══ Document segment

This cut hallucinated results by roughly 90%. The remaining 10% come from edge cases where the tool technically succeeds but returns unexpected data. We're still chasing those.
3. The Context Window Overflow
OpenClaw agents in Slack have a specific problem that doesn't affect CLI or web agents: conversation context grows continuously.
In a busy channel, the agent might process 50-100 messages per hour. Each message, plus any tool calls and their results, goes into the context window. Eventually the context fills, and one of two things happens: the agent starts dropping earlier messages (losing important context), or the API call fails with a token limit error.
We hit this on day 12 when the agent was watching both #engineering and #support simultaneously. Someone asked a question that required context from 3 hours of conversation, and the agent gave an answer based on the last 40 minutes because everything before that had been evicted from context.
The fix is a summarisation layer. Every 30 minutes, the agent compresses older conversation into a summary: "In the last 2 hours, the team discussed the billing migration. Key decisions: schema change approved, launch date set for Thursday. Open questions: API backward compatibility." This summary takes 200 tokens instead of 8,000. We wrote this as an MCP tool so the agent can call it when its context gets large.

════

__Exercise objective__
Write the next part of the account of running OpenClaw agents in Slack, picking up right after its final sentence about the summary tool.

══ Data excerpts

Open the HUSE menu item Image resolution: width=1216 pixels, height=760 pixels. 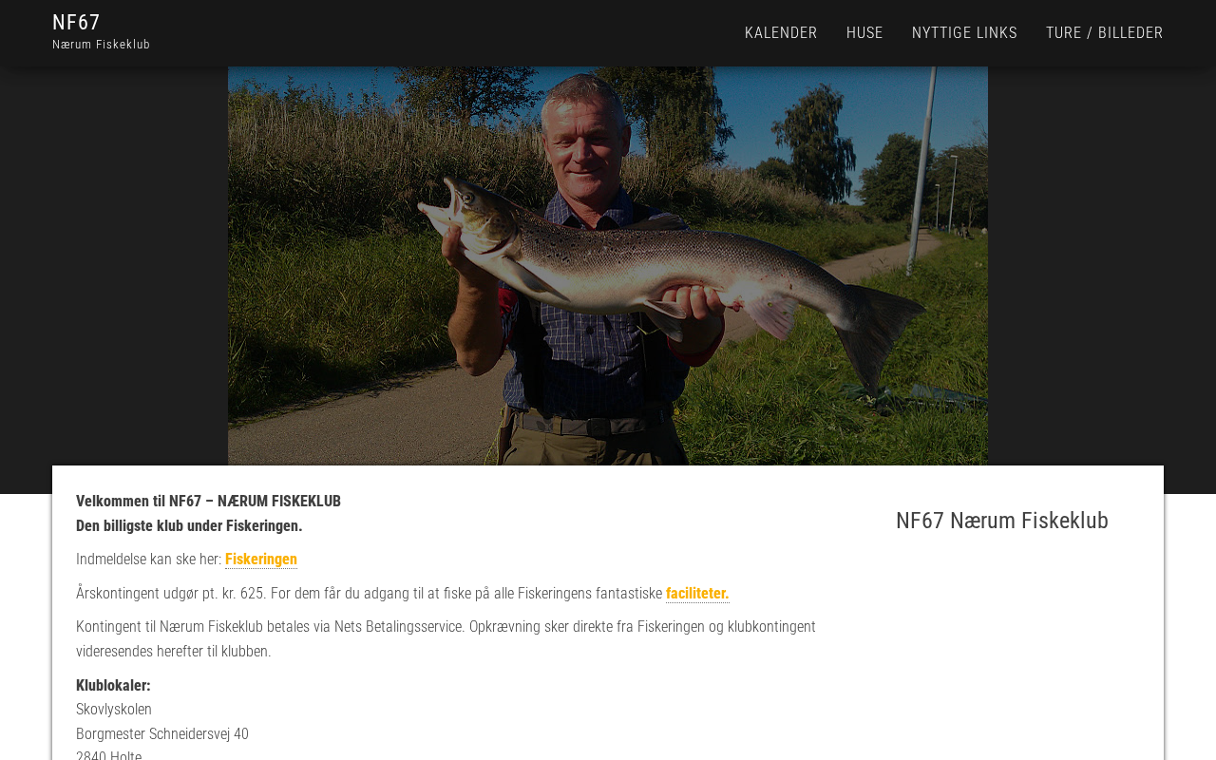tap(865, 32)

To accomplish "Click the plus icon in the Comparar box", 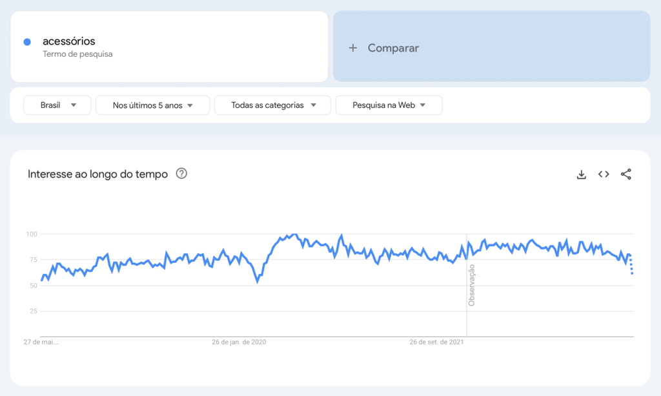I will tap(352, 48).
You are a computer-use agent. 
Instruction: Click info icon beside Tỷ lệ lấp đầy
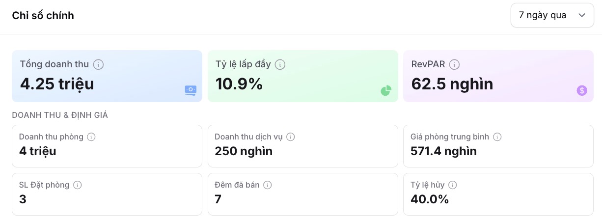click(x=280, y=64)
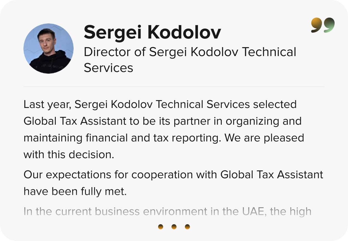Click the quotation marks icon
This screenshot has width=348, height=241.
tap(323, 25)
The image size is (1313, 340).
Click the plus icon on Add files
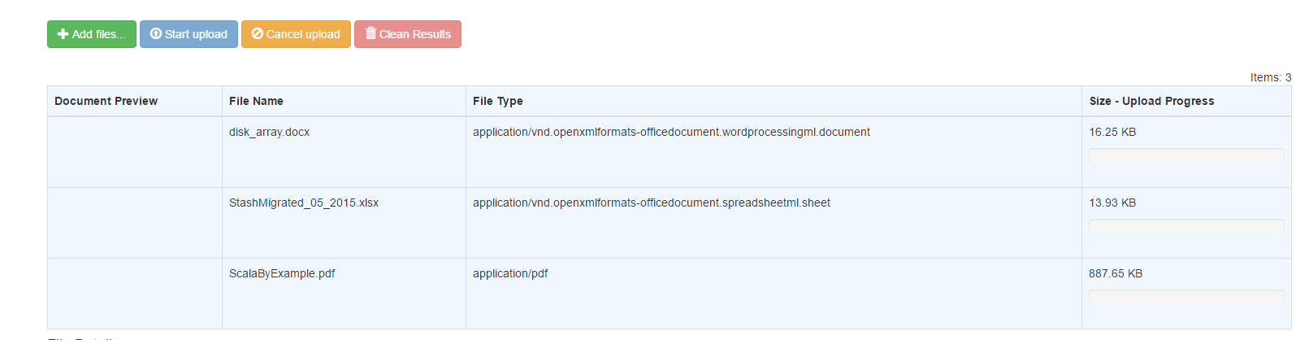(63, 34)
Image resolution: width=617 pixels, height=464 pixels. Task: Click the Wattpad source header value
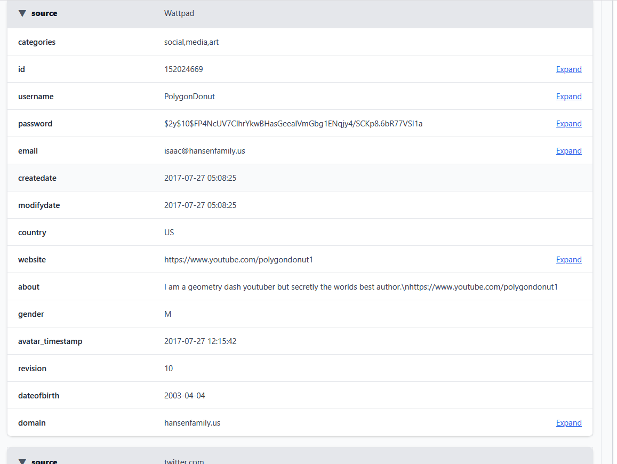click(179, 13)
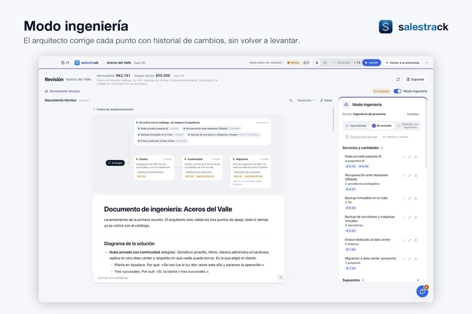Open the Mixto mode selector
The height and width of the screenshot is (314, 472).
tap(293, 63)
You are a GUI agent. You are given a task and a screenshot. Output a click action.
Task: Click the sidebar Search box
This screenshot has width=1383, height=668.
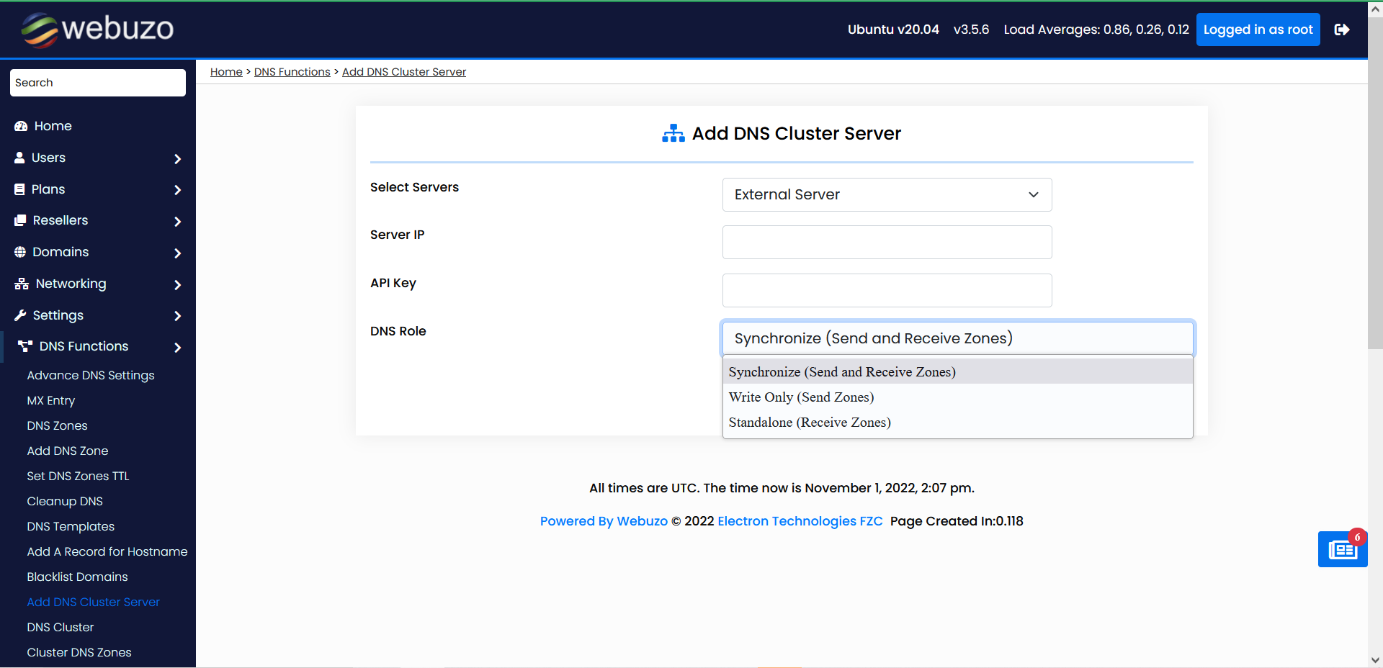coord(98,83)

════
══ Data excerpts

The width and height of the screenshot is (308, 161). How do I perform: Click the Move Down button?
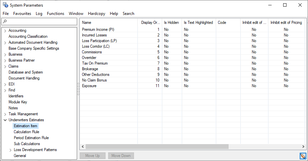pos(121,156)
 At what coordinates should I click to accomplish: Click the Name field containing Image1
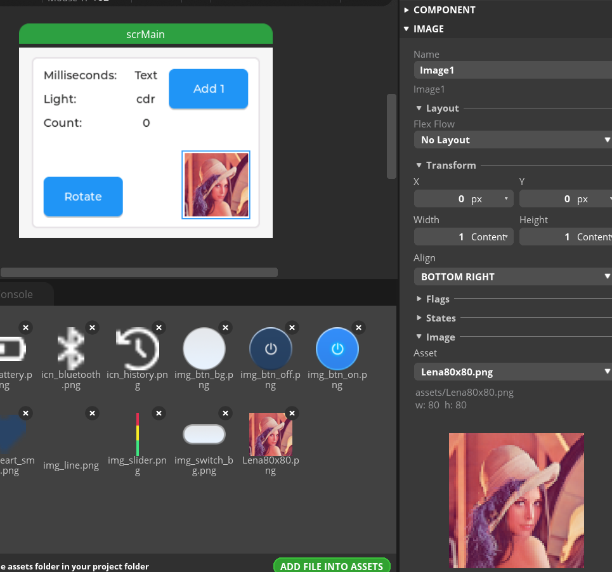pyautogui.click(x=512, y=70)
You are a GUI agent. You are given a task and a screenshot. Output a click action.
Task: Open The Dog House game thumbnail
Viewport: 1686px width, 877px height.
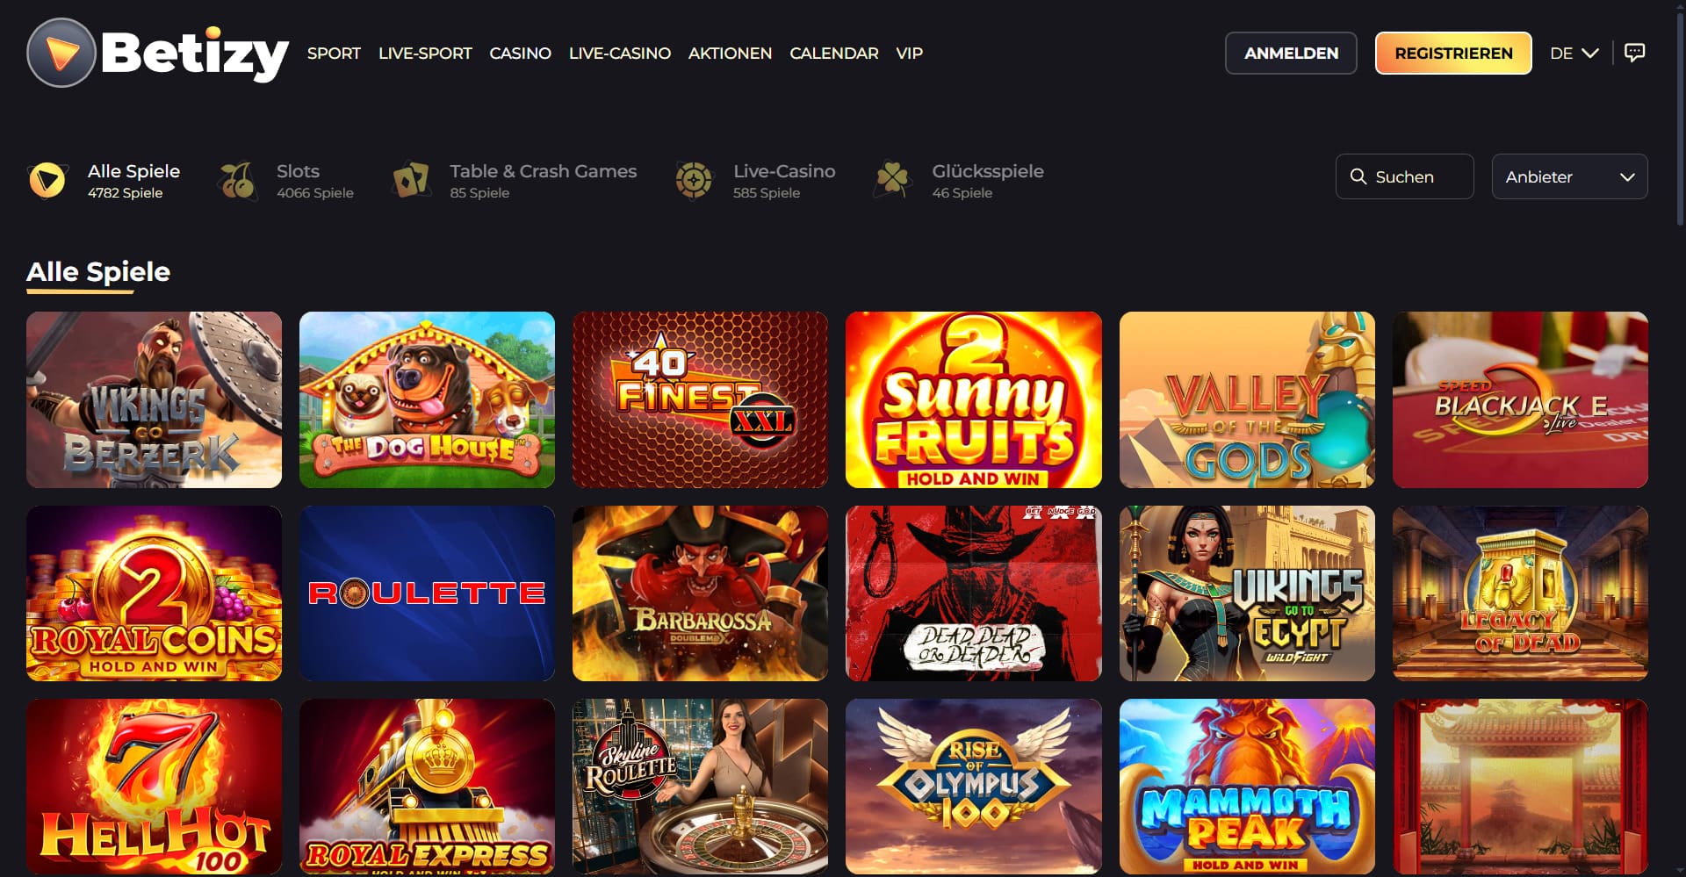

════

__Response to this task__
On SlackClaw, this is handled automatically — the platform manages context windows per channel and runs summarisation in the background. Building it yourself is doable but you'll spend a week getting the summarisation prompts right.
4. The Permission Escalation
This wasn't a failure exactly — it was working as designed, which was the problem.
Our agent had a tool that could update Linear tickets. We'd configured it so anyone could ask the agent to update tickets, because we thought "updating a ticket" was a low-risk operation.
Then an intern asked the agent to "close all the bugs tagged P3" and it did. All 47 of them. In production.
The issue: we'd defined permissions at the tool level (can use the update tool) instead of the operation level (can update individual tickets but can't bulk close). The tool didn't distinguish between "update status of PROJ-123" and "update status of all tickets matching a filter."
After we re-opened all 47 tickets and had an awkward conversation, we rebuilt the permission system. Each tool now has operation-level permissions: read, update-single, update-bulk, create, delete. Users are mapped to permission levels. The intern can read and update individual tickets. Bulk operations require team lead approval, which the agent requests via a confirmation message in Slack.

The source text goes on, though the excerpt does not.